Apr 22, 2022
After creating the model, you can check the model information out. There are lots of statistical parameters here. You may find it difficult to understand the explanations of every single parameter. Here are some of the main parameters you should look at.
Learn: Calculated value of the metric for the training dataset.
Test: Calculated value of the metric for the validation dataset.
For example, if the eval metric is RMSE when your output is numerical then these metric shows the RMSE which means "root-mean-square error", a frequently used measure of the differences between values predicted by a model or an estimator and the values observed.
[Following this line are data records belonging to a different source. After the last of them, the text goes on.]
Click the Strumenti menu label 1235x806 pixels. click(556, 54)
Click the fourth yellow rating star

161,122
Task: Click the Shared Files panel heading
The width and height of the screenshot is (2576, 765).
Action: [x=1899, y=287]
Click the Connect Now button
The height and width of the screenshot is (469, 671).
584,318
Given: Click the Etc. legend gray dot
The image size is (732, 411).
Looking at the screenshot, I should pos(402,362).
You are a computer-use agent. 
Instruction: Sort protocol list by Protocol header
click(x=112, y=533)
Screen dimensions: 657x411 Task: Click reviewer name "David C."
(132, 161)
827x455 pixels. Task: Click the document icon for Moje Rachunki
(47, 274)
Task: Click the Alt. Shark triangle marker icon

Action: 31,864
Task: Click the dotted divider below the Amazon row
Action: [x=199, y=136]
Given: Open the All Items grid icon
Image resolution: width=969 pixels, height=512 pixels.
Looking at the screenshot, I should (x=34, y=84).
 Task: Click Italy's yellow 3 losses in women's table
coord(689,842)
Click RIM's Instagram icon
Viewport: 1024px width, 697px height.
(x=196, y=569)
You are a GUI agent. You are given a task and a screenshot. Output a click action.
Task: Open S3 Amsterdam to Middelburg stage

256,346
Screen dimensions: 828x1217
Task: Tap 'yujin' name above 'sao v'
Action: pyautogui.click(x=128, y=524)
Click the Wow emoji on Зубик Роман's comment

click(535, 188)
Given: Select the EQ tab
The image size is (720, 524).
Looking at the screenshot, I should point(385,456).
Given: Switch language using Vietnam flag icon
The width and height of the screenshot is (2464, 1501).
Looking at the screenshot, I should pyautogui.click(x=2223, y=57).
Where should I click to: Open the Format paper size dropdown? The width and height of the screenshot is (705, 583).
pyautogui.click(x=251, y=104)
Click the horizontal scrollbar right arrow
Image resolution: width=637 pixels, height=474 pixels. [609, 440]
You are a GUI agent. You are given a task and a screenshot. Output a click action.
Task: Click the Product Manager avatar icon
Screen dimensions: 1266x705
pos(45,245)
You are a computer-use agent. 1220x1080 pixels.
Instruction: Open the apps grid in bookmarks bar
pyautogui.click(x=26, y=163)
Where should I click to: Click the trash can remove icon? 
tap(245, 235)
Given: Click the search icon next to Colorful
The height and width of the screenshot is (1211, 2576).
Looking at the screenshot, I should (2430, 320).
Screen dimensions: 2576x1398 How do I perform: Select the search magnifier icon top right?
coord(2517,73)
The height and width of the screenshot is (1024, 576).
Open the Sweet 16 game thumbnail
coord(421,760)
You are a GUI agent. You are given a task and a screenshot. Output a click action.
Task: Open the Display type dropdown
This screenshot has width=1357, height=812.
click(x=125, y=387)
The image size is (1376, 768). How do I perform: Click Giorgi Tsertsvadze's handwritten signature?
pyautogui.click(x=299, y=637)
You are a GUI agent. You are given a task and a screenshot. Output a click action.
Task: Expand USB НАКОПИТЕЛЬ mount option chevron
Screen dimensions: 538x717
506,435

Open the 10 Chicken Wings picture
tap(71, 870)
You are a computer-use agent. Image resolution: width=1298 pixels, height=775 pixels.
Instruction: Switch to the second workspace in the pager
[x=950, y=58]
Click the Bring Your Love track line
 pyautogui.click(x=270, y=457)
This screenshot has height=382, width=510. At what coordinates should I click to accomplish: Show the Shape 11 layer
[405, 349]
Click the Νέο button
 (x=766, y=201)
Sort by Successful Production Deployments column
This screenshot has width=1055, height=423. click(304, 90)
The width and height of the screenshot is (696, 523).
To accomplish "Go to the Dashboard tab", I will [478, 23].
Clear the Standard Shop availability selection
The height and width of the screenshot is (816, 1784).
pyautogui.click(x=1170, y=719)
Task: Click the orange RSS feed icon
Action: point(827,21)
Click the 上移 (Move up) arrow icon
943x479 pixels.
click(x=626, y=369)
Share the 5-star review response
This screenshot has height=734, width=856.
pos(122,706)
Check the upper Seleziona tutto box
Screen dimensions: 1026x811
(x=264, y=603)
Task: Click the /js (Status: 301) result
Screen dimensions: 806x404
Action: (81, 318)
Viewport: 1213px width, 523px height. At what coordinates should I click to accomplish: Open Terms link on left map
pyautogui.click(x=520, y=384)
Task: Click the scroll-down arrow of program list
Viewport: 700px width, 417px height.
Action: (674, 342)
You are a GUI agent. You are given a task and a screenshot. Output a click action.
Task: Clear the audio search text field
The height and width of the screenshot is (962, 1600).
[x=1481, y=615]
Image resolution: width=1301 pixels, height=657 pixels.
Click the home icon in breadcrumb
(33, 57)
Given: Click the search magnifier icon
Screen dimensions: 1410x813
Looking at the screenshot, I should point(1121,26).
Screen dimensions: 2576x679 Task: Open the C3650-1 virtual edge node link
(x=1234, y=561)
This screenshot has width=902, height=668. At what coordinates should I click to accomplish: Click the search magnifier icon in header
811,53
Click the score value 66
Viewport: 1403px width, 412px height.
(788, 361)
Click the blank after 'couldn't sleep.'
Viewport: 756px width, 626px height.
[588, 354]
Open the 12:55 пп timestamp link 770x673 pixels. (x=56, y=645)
If your model output is categorical, then this metric measures the performance of a classification model whose output is a probability value between 0 and 1. Log-loss is indicative of how close the prediction probability is to the corresponding actual/true value. The more the predicted probability diverges from the actual value, the higher is the log-loss value.
Learning time: The time it takes to complete the learning.
Feature names: Titles of the data columns which used in the model.
Feature importance: This list shows how much percentage on average the output prediction changes if the feature data changes.
Model size: The size of the model file in MB.
Data size: The size of the data file in MB.
Algorithm: The ML algorithm used in the model.
Tree Count: The number of trees used in the model. If you set the "use best model" on, this value will be defined automatically and may be less than the iteration count.
eval_metric: Evaluation metric of the model.
iterations: The maximum tree number that can be created when learning process. May be greater than tree count if best model set is on.
class_names: The output values of the prediction model.
depth: It is depth of the tree using in the model.
learnin_rate: It is for reducing the gradient step and affects the overall time of training. It can be in the range of 0 and 1.